En los primeros tramos de la comitiva fúnebre, un hombre rompió el respetuoso silencio en la abigarrada milla real y profirió gritos contra Andrés: «¡Viejo pervertido!«. Los insultos fueron aplacados por la multitud con la proclama de «¡Dios salve al Rey!».


Fue el primero de los dos incidentes destacados al paso del cortejo. En las inmediaciones de la catedral fue una mujer la que exhibió una pancarta antimonárquica y gritó «¡Que se joda el imperialismo, abolición de la monarquía!«. Fue detenida por alteración del orden público.

PRIMER ACTO POLÍTICO COMO REY


Cientos de escoceses, contenidos por las vallas de seguida, expresaron entre tanto su malestar por no haber podido acceder a la milla real, al tope de su aforo. «Espero que no hagan lo mismo cuando intentemos pasar a la capilla ardiente», se lamentaba Evan Fraser, de 56 años, ex miembro de la Guardia Escocesa que no pudo sin embargo hacer valer su privilegio. «Yo estoy dispuesto a montar guardia durante la madrugada, pero no lo están poniendo nada fácil para la gente. Eso de la pulserita, como si fuéramos turistas, es una manera de intentar disuadirnos».
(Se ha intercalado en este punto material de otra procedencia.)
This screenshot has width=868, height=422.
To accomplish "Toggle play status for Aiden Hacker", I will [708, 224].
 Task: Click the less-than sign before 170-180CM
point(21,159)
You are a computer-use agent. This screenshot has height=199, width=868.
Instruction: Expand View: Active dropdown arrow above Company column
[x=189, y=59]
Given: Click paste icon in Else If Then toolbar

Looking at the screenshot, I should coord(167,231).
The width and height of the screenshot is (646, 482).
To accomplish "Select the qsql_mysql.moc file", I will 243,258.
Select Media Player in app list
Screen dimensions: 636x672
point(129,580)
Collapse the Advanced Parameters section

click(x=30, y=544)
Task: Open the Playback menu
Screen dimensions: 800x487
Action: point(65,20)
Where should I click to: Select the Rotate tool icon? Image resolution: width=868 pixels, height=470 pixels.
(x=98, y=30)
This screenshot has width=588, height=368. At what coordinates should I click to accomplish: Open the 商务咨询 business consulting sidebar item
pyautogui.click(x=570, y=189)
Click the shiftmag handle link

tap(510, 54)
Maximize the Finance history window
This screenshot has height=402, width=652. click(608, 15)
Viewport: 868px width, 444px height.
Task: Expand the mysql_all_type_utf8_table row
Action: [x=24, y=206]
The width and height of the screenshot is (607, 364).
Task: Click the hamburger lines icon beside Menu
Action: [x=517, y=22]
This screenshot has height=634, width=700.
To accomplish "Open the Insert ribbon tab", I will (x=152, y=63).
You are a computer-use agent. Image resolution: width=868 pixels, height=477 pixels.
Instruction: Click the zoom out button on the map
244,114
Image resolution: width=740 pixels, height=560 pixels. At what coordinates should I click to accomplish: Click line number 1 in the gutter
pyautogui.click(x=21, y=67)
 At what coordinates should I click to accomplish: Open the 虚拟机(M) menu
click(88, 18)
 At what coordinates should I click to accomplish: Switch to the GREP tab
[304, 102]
La familia real al completo, con Camilla junto al rey, participó en una ceremonia de acción de gracias a la Reina a la llegada de sus restos mortales a St. Giles, y más tarde en una vigilia ante la capilla ardiente. Entre uno y otro acto, Carlos III dio un giro político a su primer acto como rey en Escocia con una visita al Parlamento local, donde se encontró con la ministra principal Nicola Sturgeon y expresó su «admiración por los escoceses».


«Durante años, la Reina encontró en esta tierra, y en el corazón de su gente, un santuario y un hogar», dijo Carlos. «Mi madre admiraba los magníficos logros el espíritu indómito de los escoceses (…) Estoy determinado a seguir su ejemplo con la ayuda de Dios. Estoy muy agradecido por todo lo que me ha dado Escocia y asumo mis responsabilidades con el compromiso de buscar siempre el bienestar de nuestro país y de su gente».